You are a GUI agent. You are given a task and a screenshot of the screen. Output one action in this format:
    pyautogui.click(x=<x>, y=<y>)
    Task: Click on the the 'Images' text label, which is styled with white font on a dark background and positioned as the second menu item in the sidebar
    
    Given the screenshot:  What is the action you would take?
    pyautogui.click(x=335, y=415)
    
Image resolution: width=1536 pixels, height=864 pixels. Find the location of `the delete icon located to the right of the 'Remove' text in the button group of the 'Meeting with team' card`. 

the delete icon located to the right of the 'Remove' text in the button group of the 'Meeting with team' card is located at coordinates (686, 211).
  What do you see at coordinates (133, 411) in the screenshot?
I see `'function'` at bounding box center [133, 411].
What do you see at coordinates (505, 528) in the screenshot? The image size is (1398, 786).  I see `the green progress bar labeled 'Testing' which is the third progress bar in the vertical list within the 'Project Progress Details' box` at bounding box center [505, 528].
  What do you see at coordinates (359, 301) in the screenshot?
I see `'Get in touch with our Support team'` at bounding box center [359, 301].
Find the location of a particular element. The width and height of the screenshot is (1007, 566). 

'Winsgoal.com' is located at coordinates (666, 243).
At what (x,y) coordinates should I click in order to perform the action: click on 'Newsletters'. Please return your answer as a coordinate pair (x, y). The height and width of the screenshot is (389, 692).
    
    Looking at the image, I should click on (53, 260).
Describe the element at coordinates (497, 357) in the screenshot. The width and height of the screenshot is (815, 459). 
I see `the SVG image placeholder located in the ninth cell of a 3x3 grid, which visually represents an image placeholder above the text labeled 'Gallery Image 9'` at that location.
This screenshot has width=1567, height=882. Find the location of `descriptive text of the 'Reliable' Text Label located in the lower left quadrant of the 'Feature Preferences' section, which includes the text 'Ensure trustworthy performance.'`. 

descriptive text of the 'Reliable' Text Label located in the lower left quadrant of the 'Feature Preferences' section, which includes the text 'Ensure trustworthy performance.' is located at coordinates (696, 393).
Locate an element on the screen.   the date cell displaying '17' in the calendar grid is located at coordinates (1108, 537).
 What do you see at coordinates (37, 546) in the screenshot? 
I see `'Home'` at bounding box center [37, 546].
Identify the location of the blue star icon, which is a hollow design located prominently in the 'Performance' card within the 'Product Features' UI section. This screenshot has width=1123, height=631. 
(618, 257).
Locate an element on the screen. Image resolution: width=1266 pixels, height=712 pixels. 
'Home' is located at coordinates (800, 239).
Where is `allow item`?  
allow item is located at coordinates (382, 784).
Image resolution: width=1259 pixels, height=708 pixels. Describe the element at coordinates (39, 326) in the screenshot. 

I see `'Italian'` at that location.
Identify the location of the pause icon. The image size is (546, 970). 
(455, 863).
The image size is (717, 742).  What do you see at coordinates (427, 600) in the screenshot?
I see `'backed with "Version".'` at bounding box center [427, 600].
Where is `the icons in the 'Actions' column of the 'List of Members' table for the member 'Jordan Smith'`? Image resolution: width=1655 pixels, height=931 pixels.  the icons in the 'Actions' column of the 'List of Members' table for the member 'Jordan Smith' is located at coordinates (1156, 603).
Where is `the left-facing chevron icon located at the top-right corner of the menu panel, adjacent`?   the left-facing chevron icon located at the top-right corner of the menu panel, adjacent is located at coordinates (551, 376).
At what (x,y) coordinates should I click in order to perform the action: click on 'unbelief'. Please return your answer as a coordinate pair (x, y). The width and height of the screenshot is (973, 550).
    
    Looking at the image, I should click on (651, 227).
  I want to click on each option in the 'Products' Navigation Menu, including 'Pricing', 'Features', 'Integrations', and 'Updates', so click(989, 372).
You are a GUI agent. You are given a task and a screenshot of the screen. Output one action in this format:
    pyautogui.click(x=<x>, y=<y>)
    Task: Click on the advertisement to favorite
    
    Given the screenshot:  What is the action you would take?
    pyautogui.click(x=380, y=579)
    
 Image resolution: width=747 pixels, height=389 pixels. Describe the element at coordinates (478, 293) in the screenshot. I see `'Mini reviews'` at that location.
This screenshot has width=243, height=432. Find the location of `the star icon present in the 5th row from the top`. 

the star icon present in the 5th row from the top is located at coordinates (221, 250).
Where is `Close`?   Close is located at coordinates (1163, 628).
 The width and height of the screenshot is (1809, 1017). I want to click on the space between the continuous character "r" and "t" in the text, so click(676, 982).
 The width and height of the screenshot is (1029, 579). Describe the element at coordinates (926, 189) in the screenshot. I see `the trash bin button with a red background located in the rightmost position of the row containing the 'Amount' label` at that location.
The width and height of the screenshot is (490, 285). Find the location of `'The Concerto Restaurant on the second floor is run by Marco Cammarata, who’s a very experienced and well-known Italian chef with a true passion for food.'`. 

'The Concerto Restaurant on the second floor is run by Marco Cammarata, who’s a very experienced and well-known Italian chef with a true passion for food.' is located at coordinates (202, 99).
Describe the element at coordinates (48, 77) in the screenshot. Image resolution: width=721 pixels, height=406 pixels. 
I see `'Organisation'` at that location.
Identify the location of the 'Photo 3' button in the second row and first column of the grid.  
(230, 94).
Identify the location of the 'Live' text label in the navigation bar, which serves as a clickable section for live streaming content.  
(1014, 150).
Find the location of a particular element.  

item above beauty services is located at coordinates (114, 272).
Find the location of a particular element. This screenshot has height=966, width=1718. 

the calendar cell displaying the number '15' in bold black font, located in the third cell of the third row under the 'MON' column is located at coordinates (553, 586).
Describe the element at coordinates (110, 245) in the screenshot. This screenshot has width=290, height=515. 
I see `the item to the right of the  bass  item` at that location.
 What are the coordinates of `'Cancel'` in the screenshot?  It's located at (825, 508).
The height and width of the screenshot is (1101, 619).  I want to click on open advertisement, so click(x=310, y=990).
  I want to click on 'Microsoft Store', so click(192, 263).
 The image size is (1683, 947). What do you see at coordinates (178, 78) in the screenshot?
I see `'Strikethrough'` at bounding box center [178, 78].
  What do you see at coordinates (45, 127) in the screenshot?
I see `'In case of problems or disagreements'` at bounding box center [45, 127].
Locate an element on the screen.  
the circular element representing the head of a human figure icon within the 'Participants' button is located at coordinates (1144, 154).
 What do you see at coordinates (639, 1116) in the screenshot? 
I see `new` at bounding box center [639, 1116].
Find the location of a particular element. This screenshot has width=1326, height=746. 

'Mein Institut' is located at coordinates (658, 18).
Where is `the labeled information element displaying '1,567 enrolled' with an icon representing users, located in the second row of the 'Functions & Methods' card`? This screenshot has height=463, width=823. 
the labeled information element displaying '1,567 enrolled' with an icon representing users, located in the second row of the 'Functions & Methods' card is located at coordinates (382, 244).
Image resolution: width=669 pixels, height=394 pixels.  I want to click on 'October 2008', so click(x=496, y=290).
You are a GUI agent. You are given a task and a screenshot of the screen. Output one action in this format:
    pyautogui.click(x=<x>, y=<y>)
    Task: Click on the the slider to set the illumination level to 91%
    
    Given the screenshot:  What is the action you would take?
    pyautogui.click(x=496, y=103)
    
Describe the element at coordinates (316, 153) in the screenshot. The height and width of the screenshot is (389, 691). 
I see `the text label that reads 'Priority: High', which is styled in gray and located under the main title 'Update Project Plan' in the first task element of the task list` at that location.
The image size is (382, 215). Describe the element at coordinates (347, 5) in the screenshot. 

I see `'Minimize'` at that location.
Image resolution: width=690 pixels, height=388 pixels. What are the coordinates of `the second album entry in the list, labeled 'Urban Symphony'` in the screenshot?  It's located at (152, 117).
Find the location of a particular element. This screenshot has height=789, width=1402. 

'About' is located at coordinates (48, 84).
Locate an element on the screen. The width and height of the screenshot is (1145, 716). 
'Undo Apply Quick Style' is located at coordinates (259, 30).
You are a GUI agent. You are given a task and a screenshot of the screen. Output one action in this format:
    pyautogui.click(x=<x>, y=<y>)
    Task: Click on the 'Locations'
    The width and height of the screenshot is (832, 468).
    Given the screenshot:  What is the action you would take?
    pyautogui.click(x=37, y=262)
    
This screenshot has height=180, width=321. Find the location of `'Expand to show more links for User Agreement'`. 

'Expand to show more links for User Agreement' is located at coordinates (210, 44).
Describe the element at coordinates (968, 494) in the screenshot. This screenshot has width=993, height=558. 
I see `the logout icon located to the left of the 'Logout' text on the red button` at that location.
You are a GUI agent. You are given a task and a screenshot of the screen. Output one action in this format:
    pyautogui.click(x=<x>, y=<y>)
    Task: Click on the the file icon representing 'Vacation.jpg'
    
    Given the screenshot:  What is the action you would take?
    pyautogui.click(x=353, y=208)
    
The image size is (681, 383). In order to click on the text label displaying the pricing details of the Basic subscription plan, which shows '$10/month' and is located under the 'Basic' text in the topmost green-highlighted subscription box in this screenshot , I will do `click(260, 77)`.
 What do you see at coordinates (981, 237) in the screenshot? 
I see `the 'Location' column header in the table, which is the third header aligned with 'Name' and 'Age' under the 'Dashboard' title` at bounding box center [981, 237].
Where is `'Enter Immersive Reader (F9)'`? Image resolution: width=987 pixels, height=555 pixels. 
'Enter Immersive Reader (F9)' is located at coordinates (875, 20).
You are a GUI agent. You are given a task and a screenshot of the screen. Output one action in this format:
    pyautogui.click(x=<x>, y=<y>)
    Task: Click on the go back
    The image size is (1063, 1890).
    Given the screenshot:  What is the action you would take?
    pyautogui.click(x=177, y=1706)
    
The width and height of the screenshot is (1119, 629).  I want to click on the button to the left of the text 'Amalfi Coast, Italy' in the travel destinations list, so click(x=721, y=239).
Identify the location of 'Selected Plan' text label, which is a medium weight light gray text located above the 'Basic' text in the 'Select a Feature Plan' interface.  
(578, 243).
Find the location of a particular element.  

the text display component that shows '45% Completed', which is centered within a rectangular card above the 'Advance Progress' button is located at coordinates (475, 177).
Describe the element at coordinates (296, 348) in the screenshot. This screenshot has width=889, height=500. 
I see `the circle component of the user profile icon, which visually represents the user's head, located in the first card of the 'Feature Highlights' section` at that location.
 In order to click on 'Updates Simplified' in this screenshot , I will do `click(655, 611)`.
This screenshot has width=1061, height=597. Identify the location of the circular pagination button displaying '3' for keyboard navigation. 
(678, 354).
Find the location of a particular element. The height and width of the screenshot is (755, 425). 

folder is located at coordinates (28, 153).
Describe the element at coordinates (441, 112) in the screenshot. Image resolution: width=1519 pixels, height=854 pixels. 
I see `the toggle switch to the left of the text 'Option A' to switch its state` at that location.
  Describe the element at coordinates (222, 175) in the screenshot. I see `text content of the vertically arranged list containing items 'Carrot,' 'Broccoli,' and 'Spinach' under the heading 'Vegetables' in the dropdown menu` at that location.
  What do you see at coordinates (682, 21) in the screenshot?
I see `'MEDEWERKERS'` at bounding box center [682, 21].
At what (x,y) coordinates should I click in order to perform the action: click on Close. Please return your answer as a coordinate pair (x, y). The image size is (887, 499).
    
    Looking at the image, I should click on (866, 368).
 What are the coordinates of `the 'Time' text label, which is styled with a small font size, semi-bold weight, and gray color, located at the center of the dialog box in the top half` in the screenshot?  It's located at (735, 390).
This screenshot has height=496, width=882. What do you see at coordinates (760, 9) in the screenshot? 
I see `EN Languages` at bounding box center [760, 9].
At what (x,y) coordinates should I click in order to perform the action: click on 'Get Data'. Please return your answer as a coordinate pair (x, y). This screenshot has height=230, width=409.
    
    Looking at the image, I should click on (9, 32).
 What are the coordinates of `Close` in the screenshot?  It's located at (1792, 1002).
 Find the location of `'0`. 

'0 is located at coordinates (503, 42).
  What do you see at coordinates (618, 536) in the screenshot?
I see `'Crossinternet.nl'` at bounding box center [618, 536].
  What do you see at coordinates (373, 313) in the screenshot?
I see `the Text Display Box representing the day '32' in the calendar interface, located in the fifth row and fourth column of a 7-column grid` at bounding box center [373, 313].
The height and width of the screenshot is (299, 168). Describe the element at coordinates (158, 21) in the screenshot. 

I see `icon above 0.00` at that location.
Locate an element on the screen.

§ TASK TO CARRY OUT
Report how many lines of the material above contain the string "Reader", matching case exactly. Give only the number.

§ FINAL RESULT
2